### Problem description
Put every line of the data below into a Markdown table with the columns "No." and "Line", numbering the rows in order and leaving out blank lines.

[Data on where targets appear]
——

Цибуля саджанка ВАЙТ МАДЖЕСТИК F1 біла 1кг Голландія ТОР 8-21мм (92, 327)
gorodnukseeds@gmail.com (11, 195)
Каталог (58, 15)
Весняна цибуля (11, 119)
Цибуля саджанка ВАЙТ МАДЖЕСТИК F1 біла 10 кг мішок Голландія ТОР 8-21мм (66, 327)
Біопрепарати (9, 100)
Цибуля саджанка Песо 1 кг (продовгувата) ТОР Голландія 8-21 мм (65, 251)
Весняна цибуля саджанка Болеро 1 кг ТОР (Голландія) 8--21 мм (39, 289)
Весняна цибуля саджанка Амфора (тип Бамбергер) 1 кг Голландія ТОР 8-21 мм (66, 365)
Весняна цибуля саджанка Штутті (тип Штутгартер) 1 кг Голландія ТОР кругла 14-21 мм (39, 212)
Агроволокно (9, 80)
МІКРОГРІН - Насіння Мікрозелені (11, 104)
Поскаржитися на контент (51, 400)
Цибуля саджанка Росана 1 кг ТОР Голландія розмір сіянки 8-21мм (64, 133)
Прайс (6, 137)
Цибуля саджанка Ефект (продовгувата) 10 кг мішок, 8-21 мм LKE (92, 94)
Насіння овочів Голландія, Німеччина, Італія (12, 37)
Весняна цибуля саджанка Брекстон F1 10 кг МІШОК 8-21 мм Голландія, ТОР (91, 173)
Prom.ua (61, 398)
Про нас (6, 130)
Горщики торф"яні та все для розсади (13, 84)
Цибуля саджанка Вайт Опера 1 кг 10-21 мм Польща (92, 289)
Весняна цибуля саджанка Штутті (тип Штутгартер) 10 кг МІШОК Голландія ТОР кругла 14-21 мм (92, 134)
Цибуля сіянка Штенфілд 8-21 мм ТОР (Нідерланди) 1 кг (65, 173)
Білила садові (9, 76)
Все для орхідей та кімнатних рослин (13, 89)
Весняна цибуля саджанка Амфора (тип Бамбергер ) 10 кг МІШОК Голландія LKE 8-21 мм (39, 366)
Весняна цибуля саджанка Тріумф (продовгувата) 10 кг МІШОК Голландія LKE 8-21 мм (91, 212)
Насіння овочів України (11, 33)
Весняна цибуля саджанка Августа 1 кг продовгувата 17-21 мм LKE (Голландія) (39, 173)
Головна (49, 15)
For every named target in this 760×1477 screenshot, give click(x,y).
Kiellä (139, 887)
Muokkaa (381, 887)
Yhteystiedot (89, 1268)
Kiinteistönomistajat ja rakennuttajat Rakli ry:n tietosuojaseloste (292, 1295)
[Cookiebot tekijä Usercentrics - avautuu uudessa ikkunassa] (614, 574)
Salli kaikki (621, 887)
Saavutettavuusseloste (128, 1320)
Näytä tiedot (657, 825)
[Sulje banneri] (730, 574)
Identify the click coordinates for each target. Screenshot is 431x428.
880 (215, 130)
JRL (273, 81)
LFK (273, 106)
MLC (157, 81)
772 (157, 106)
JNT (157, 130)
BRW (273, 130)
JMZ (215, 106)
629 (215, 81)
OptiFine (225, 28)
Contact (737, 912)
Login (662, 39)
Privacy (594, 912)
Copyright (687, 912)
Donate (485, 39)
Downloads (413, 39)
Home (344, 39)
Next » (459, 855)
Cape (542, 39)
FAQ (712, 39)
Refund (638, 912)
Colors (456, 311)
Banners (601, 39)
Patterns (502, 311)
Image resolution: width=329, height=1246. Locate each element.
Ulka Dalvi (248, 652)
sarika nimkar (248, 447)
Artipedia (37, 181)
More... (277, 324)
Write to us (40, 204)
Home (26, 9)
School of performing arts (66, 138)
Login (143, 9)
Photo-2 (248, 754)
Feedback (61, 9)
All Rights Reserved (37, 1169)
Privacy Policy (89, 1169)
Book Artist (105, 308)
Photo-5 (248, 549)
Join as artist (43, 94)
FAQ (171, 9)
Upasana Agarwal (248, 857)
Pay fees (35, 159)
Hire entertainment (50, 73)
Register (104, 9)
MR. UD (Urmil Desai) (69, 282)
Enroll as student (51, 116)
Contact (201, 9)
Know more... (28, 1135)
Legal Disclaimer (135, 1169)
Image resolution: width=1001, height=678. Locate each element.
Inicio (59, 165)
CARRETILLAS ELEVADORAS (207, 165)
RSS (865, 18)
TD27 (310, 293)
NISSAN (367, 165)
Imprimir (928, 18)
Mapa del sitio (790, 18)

——

### Complete answer
| No. | Line |
|---|---|
| 1 | Цибуля саджанка ВАЙТ МАДЖЕСТИК F1 біла 1кг Голландія ТОР 8-21мм (92, 327) |
| 2 | gorodnukseeds@gmail.com (11, 195) |
| 3 | Каталог (58, 15) |
| 4 | Весняна цибуля (11, 119) |
| 5 | Цибуля саджанка ВАЙТ МАДЖЕСТИК F1 біла 10 кг мішок Голландія ТОР 8-21мм (66, 327) |
| 6 | Біопрепарати (9, 100) |
| 7 | Цибуля саджанка Песо 1 кг (продовгувата) ТОР Голландія 8-21 мм (65, 251) |
| 8 | Весняна цибуля саджанка Болеро 1 кг ТОР (Голландія) 8--21 мм (39, 289) |
| 9 | Весняна цибуля саджанка Амфора (тип Бамбергер) 1 кг Голландія ТОР 8-21 мм (66, 365) |
| 10 | Весняна цибуля саджанка Штутті (тип Штутгартер) 1 кг Голландія ТОР кругла 14-21 мм (39, 212) |
| 11 | Агроволокно (9, 80) |
| 12 | МІКРОГРІН - Насіння Мікрозелені (11, 104) |
| 13 | Поскаржитися на контент (51, 400) |
| 14 | Цибуля саджанка Росана 1 кг ТОР Голландія розмір сіянки 8-21мм (64, 133) |
| 15 | Прайс (6, 137) |
| 16 | Цибуля саджанка Ефект (продовгувата) 10 кг мішок, 8-21 мм LKE (92, 94) |
| 17 | Насіння овочів Голландія, Німеччина, Італія (12, 37) |
| 18 | Весняна цибуля саджанка Брекстон F1 10 кг МІШОК 8-21 мм Голландія, ТОР (91, 173) |
| 19 | Prom.ua (61, 398) |
| 20 | Про нас (6, 130) |
| 21 | Горщики торф"яні та все для розсади (13, 84) |
| 22 | Цибуля саджанка Вайт Опера 1 кг 10-21 мм Польща (92, 289) |
| 23 | Весняна цибуля саджанка Штутті (тип Штутгартер) 10 кг МІШОК Голландія ТОР кругла 14-21 мм (92, 134) |
| 24 | Цибуля сіянка Штенфілд 8-21 мм ТОР (Нідерланди) 1 кг (65, 173) |
| 25 | Білила садові (9, 76) |
| 26 | Все для орхідей та кімнатних рослин (13, 89) |
| 27 | Весняна цибуля саджанка Амфора (тип Бамбергер ) 10 кг МІШОК Голландія LKE 8-21 мм (39, 366) |
| 28 | Весняна цибуля саджанка Тріумф (продовгувата) 10 кг МІШОК Голландія LKE 8-21 мм (91, 212) |
| 29 | Насіння овочів України (11, 33) |
| 30 | Весняна цибуля саджанка Августа 1 кг продовгувата 17-21 мм LKE (Голландія) (39, 173) |
| 31 | Головна (49, 15) |
| 32 | For every named target in this 760×1477 screenshot, give click(x,y). |
| 33 | Kiellä (139, 887) |
| 34 | Muokkaa (381, 887) |
| 35 | Yhteystiedot (89, 1268) |
| 36 | Kiinteistönomistajat ja rakennuttajat Rakli ry:n tietosuojaseloste (292, 1295) |
| 37 | [Cookiebot tekijä Usercentrics - avautuu uudessa ikkunassa] (614, 574) |
| 38 | Salli kaikki (621, 887) |
| 39 | Saavutettavuusseloste (128, 1320) |
| 40 | Näytä tiedot (657, 825) |
| 41 | [Sulje banneri] (730, 574) |
| 42 | Identify the click coordinates for each target. Screenshot is 431x428. |
| 43 | 880 (215, 130) |
| 44 | JRL (273, 81) |
| 45 | LFK (273, 106) |
| 46 | MLC (157, 81) |
| 47 | 772 (157, 106) |
| 48 | JNT (157, 130) |
| 49 | BRW (273, 130) |
| 50 | JMZ (215, 106) |
| 51 | 629 (215, 81) |
| 52 | OptiFine (225, 28) |
| 53 | Contact (737, 912) |
| 54 | Login (662, 39) |
| 55 | Privacy (594, 912) |
| 56 | Copyright (687, 912) |
| 57 | Donate (485, 39) |
| 58 | Downloads (413, 39) |
| 59 | Home (344, 39) |
| 60 | Next » (459, 855) |
| 61 | Cape (542, 39) |
| 62 | FAQ (712, 39) |
| 63 | Refund (638, 912) |
| 64 | Colors (456, 311) |
| 65 | Banners (601, 39) |
| 66 | Patterns (502, 311) |
| 67 | Image resolution: width=329, height=1246. Locate each element. |
| 68 | Ulka Dalvi (248, 652) |
| 69 | sarika nimkar (248, 447) |
| 70 | Artipedia (37, 181) |
| 71 | More... (277, 324) |
| 72 | Write to us (40, 204) |
| 73 | Home (26, 9) |
| 74 | School of performing arts (66, 138) |
| 75 | Login (143, 9) |
| 76 | Photo-2 (248, 754) |
| 77 | Feedback (61, 9) |
| 78 | All Rights Reserved (37, 1169) |
| 79 | Privacy Policy (89, 1169) |
| 80 | Book Artist (105, 308) |
| 81 | Photo-5 (248, 549) |
| 82 | Join as artist (43, 94) |
| 83 | FAQ (171, 9) |
| 84 | Upasana Agarwal (248, 857) |
| 85 | Pay fees (35, 159) |
| 86 | Hire entertainment (50, 73) |
| 87 | Register (104, 9) |
| 88 | MR. UD (Urmil Desai) (69, 282) |
| 89 | Enroll as student (51, 116) |
| 90 | Contact (201, 9) |
| 91 | Know more... (28, 1135) |
| 92 | Legal Disclaimer (135, 1169) |
| 93 | Image resolution: width=1001, height=678. Locate each element. |
| 94 | Inicio (59, 165) |
| 95 | CARRETILLAS ELEVADORAS (207, 165) |
| 96 | RSS (865, 18) |
| 97 | TD27 (310, 293) |
| 98 | NISSAN (367, 165) |
| 99 | Imprimir (928, 18) |
| 100 | Mapa del sitio (790, 18) |